UFRJ/HUCFF - Hospital Universitário Clementino Fraga Filho (RJ) — Prova 2024
Mulher, 45 anos, assintomática, realiza ultrassonografia do abdome pré-admissional com o seguinte resultado: vesícula biliar de paredes finas contendo dois pólipos em seu interior (medida dos pólipos = 5 mm e 7 mm). Exame físico: ausência de dor abdominal. Exames laboratoriais: normais. Pode-se afirmar que a conduta mais adequada é:
Pólipo de vesícula < 10mm em paciente assintomático e sem fatores de risco → Seguimento com USG.
A maioria dos pólipos de vesícula biliar são pseudopólipos (colesterol) sem potencial maligno. A conduta cirúrgica é reservada para pólipos ≥ 10mm, pólipos sintomáticos ou aqueles com crescimento documentado e fatores de risco para neoplasia.

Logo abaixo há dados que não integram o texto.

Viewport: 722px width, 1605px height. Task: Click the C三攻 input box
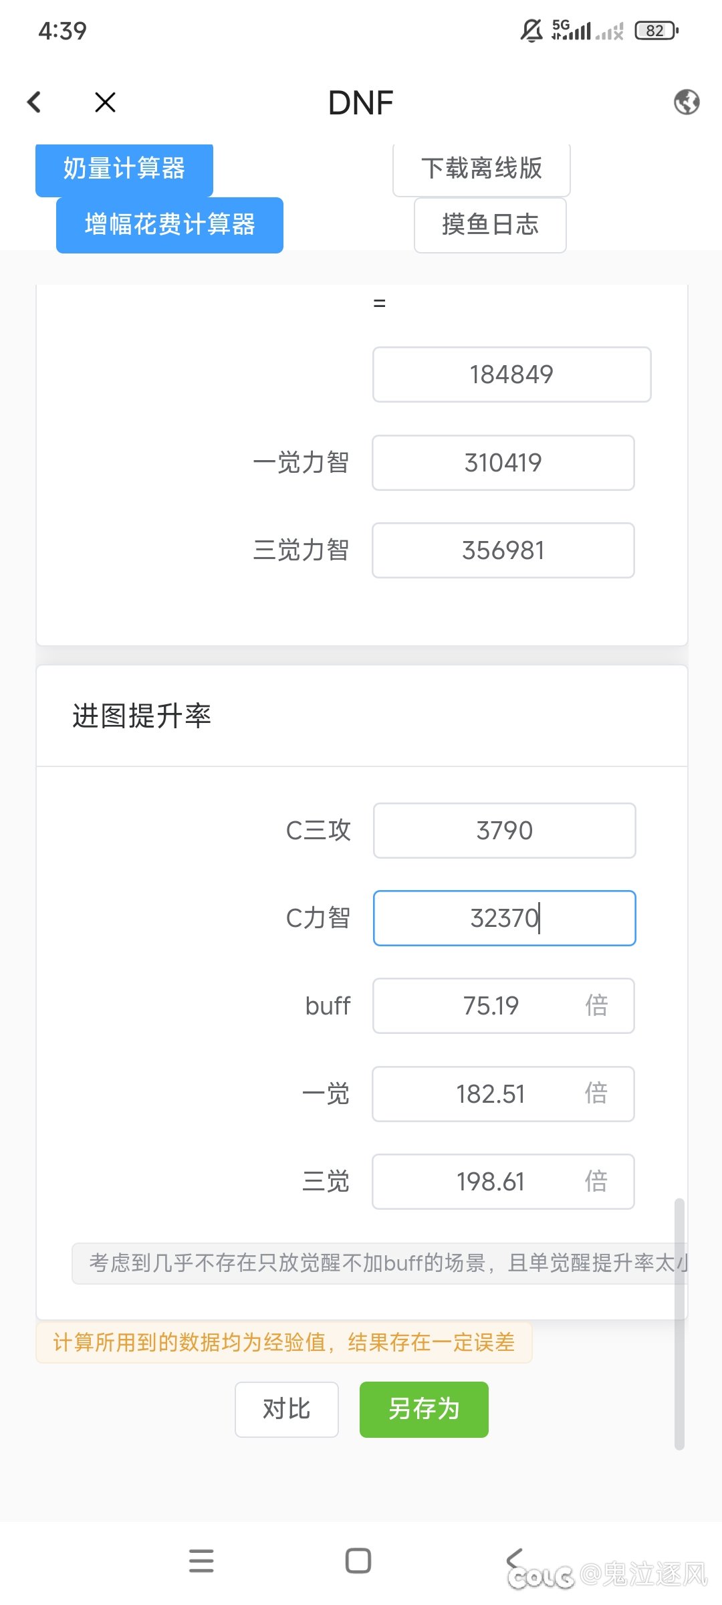pyautogui.click(x=504, y=831)
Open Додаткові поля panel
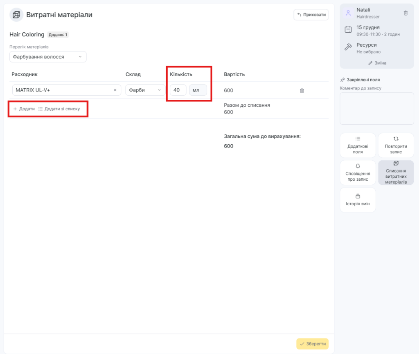The image size is (419, 354). 358,145

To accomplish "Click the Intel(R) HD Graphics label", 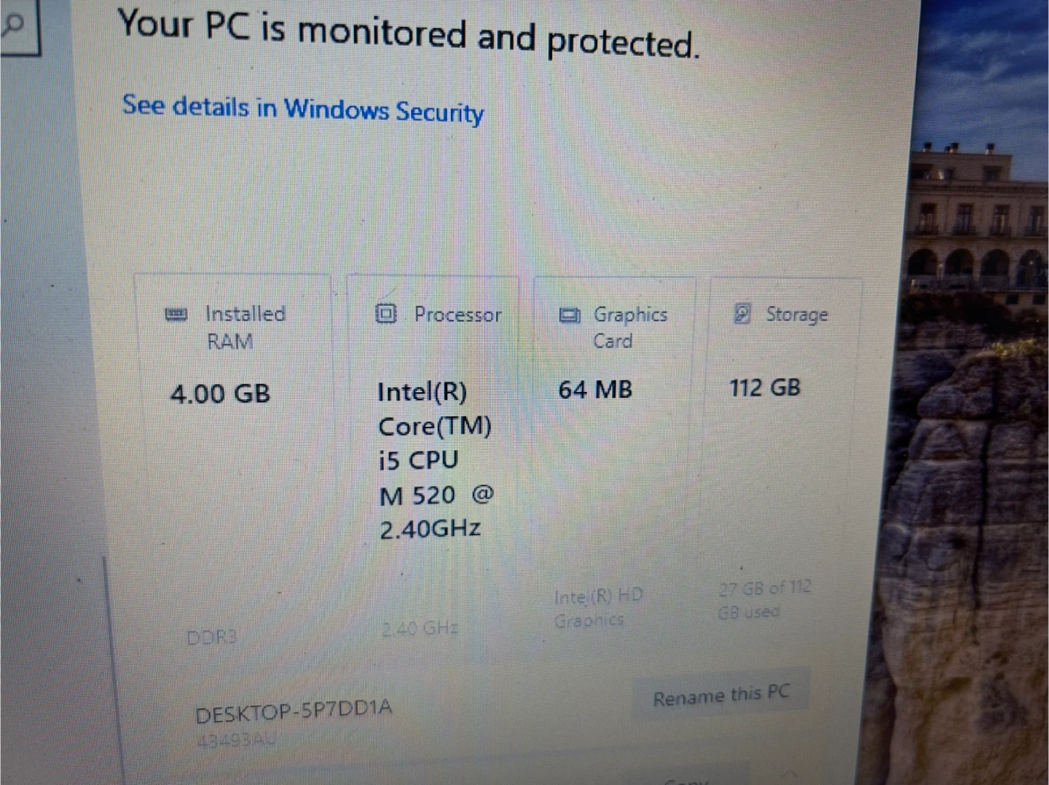I will click(x=597, y=608).
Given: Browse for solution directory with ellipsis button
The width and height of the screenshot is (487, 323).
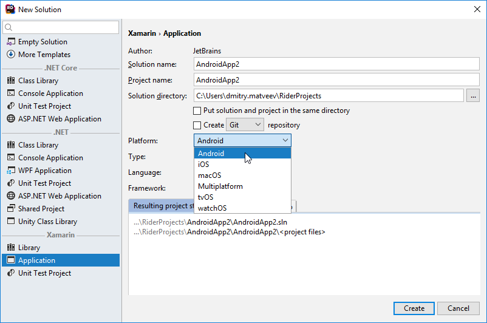Looking at the screenshot, I should [x=474, y=96].
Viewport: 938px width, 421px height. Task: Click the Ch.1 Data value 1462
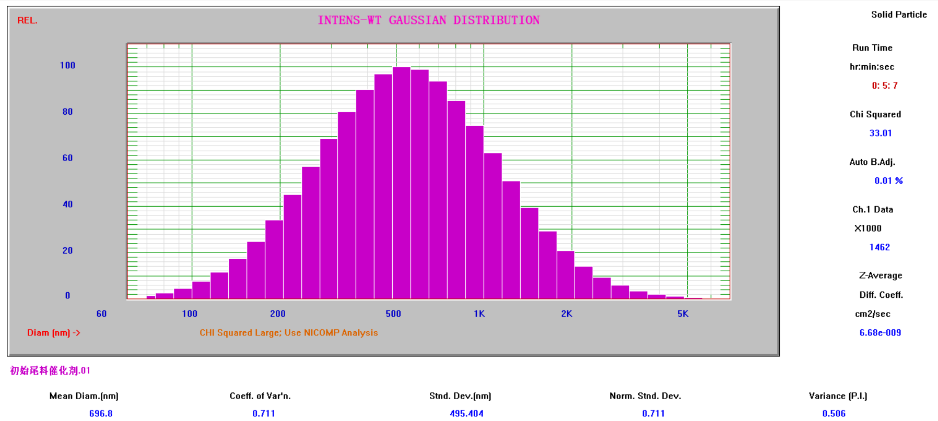click(879, 247)

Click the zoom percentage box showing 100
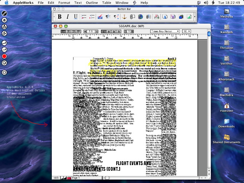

O manejo dos pólipos de vesícula biliar é um tema frequente na prática cirúrgica e gastroenterológica. A preocupação central é o risco de transformação em adenocarcinoma de vesícula biliar, uma neoplasia agressiva com prognóstico reservado. No entanto, a vasta maioria dos pólipos detectados incidentalmente são benignos, como pólipos de colesterol, inflamatórios ou adenomiomatose focal. As diretrizes da Sociedade Europeia de Radiologia Gastrointestinal e Abdominal (ESGAR) e outras sociedades sugerem que o tamanho é o preditor mais confiável de malignidade. Pólipos entre 6 e 9 mm em pacientes com fatores de risco (idade > 50 anos, história de CEP ou pólipo séssil) também podem ser candidatos à cirurgia precoce. Em pacientes assintomáticos com pólipos pequenos e sem riscos adicionais, a conduta conservadora com USG é segura e evita cirurgias desnecessárias.
As principais indicações para colecistectomia em pacientes com pólipos de vesícula biliar incluem: 1) Pólipos maiores ou iguais a 10 mm; 2) Pólipos de qualquer tamanho associados a sintomas (cólica biliar); 3) Pólipos em pacientes com mais de 50-60 anos; 4) Pólipos associados a cálculos biliares; 5) Pólipos com crescimento rápido documentado em exames de imagem; 6) Pacientes com colangite esclerosante primária (CEP), independentemente do tamanho do pólipo, devido ao alto risco de malignidade.
Para pólipos menores que 10 mm em pacientes assintomáticos e sem fatores de risco, a conduta é a observação com ultrassonografia seriada. Geralmente, recomenda-se repetir o USG em 6 meses e, se estável, anualmente por até 5 anos. Se o pólipo crescer mais de 2 mm ou atingir 10 mm durante o seguimento, a colecistectomia deve ser considerada. Pólipos menores que 5 mm e sem fatores de risco podem ter um seguimento menos rigoroso ou até ser dispensados após estabilidade comprovada.
Pólipos de colesterol são pseudopólipos resultantes do acúmulo de lipídios na parede da vesícula, sendo os mais comuns (60-90%) e sem potencial maligno. Geralmente são múltiplos e menores que 10 mm. Já os pólipos neoplásicos (adenomas) são lesões pré-malignas que podem evoluir para adenocarcinoma. Eles tendem a ser únicos, sésseis e maiores. A ultrassonografia nem sempre diferencia ambos com precisão, por isso o tamanho de 10 mm é usado como o principal 'ponto de corte' para intervenção cirúrgica.